Em entrevista à LatAm Journalism Review sobre o processo de Pérez Balladares, Quijano disse que “a lei panamenha infelizmente não distingue entre denúncias de difamação e dívida comercial ou financeira, e permite esse tipo de sequestro preventivo como forma de garantir ao reclamante que você terá toda ou parte de sua reivindicação protegida”.
Essa decisão judicial de sequestro foi uma medida preventiva que deu início ao julgamento com base em uma ação civil por danos e prejuízos, movida pelo ex-presidente Pérez Balladares contra a empresa jornalística há 8 anos, em 2012, segundo o IDL-Reporteros. O ex-presidente pede em sua ação uma reparação de US$ 5,5 milhões por danos morais.
Pérez Balladares processou o La Prensa depois de uma série de reportagens publicadas entre 2009 e 2011 que revelaram supostas ligações de pessoas do entorno do ex-presidente e seus parentes com uma empresa de salas de jogos de azar, cujas concessões para operar foram dadas durante seu governo. Veículos como La Estrella de Panamá e Panamá América também publicaram notícias sobre o assunto, mas não foram processados pelo ex-presidente.
Pérez Balladares disse via Twitter que “a execução deste sequestro não restringe de forma alguma o exercício da livre atividade jornalística” do jornal “e muito menos a liberdade de imprensa do país”. O ex-presidente também destacou que com isso está apenas exercendo seus direitos constitucionais para defender seus direitos, que considera violados pelo La Prensa.

※

* _Instruções do exercício_:
• A. Indique se cada afirmação abaixo está de acordo com o texto sobre o processo contra o La Prensa, respondendo sim ou não e citando literalmente as palavras do texto que decidem a questão: (i) a ação civil contra a empresa jornalística foi movida em 2012; (ii) o La Estrella de Panamá também foi processado pelo ex-presidente; (iii) o ex-presidente pede uma reparação de US$ 5,5 milhões por danos morais.
• B. Dê continuidade ao texto sobre o processo contra o La Prensa a partir da última frase apresentada.

* _Dados fornecidos_:
※

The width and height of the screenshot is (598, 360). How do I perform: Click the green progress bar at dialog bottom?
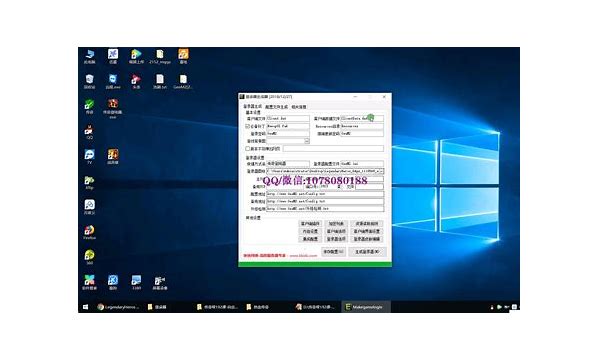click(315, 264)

※

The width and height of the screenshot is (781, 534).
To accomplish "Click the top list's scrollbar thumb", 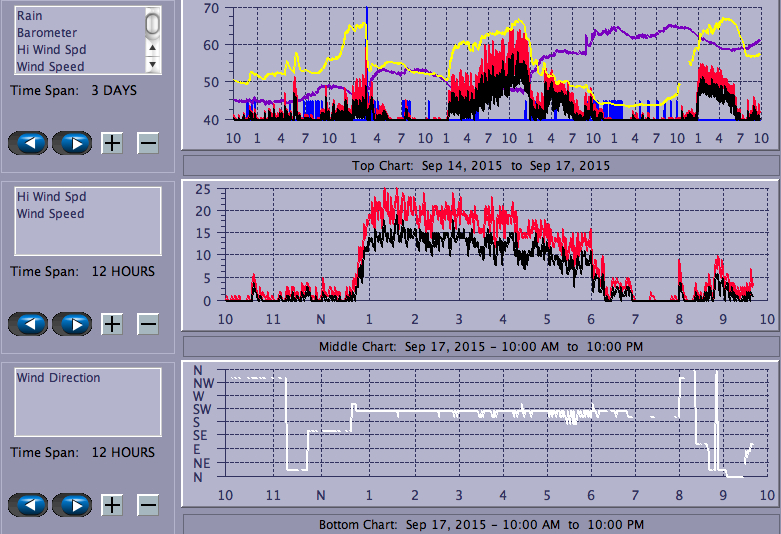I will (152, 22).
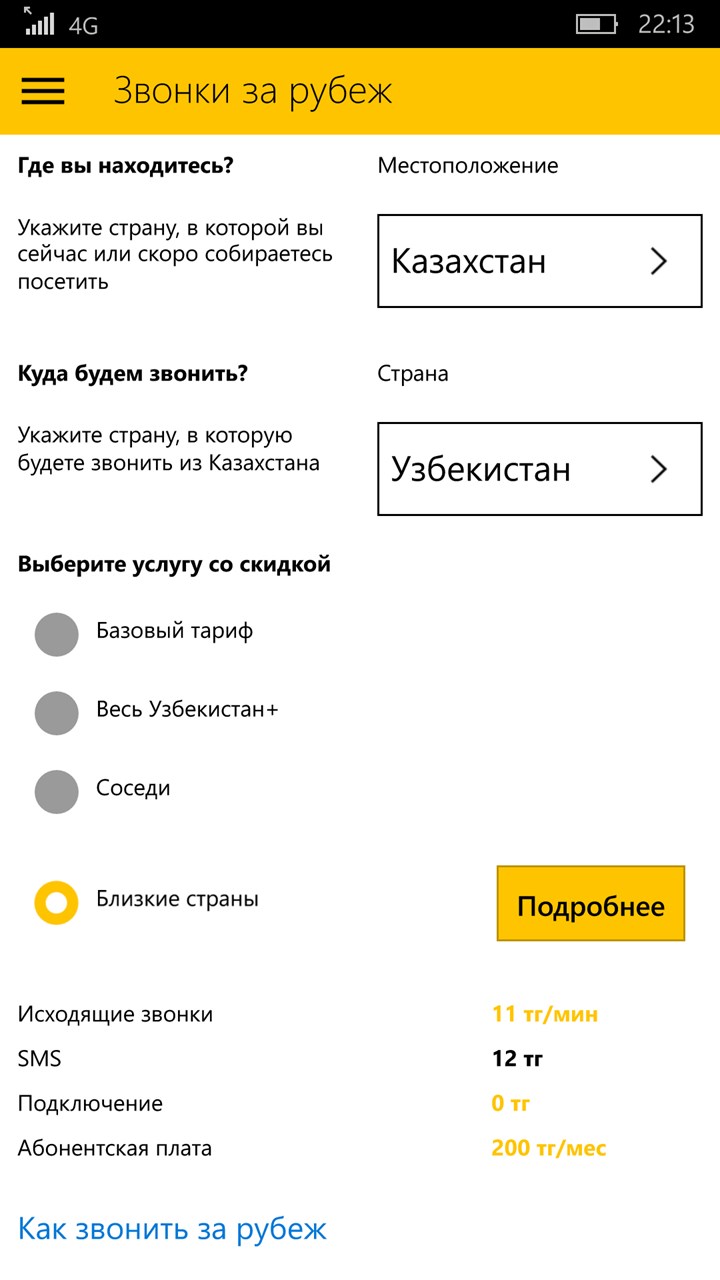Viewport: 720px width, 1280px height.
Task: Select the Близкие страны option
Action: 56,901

※

* _Respostas por tarefa_:
• A.
(i) Sim: “movida pelo ex-presidente Pérez Balladares contra a empresa jornalística há 8 anos, em 2012”.
(ii) Não: “Veículos como La Estrella de Panamá e Panamá América também publicaram notícias sobre o assunto, mas não foram processados pelo ex-presidente”.
(iii) Sim: “O ex-presidente pede em sua ação uma reparação de US$ 5,5 milhões por danos morais”.

• B.
No entanto, em seu pedido de apreensão dos bens da Corprensa perante o tribunal, o ex-presidente havia solicitado a apreensão de todo o equipamento de produção e papel de jornal do La Prensa e Mi Diario, os jornais da corporação, afirmou o La Prensa. Mas o juiz encarregado decidiu sequestrar as contas bancárias e ativos da empresa, disse o jornal.
A Corprensa entrou com um pedido de reconsideração do sequestro "desproporcional" perante o tribunal, segundo Quijano, mas ainda não há resposta. A corporação também apresentou ao tribunal uma fiança no mesmo valor do dinheiro apreendido, que foi rejeitada.
No final de julho, o juiz encarregado do caso suspendeu parcialmente o congelamento, porque as contas tinham mais dinheiro do que a ordem original de sequestro solicitada, publicou o La Prensa. “É positivo do lado prático, porque conseguimos usar mais de US$ 300 mil que ficaram congelados por quase um mês”, disse Quijano à LJR.
No entanto, o sequestro "coloca pressões econômicas sobre o La Prensa, além das já existentes devido à crise decorrente da COVID-19 e da crise global da mídia", disse Rita Vásquez, diretora do jornal La Prensa à LRJ.
Processos desse tipo, disse Vásquez, deixam as operações de um meio de comunicação em estado de vulnerabilidade e afetam a liberdade de expressão no Panamá e também o direito à informação dos panamenhos. "O La Prensa enfrenta figuras fortemente questionadas, cujo único interesse é fazer com que este jornal se cale, e se cale para sempre."
Os diretores conseguiram executar temporariamente os pagamentos da empresa para que os jornais continuassem a funcionar, disse Vásquez, mas isso será insustentável a longo prazo se as contas permanecerem congeladas por anos enquanto esse processo durar.
“Acreditamos que o tribunal não está medindo os efeitos que isso tem e, principalmente, o precedente que abre para a democracia panamenha”, disse Quijano.
“Continuamos em estado de alarme porque qualquer um dos 34 processos que enfrentamos poderia ser usado para solicitar um sequestro”, disse Quijano. “O sistema judiciário e o código civil não nos protegem e quem quer nos prejudicar e nos silenciar tem armas para isso, armas que são legais mesmo que contrárias à lei e motivem a autocensura”, concluiu.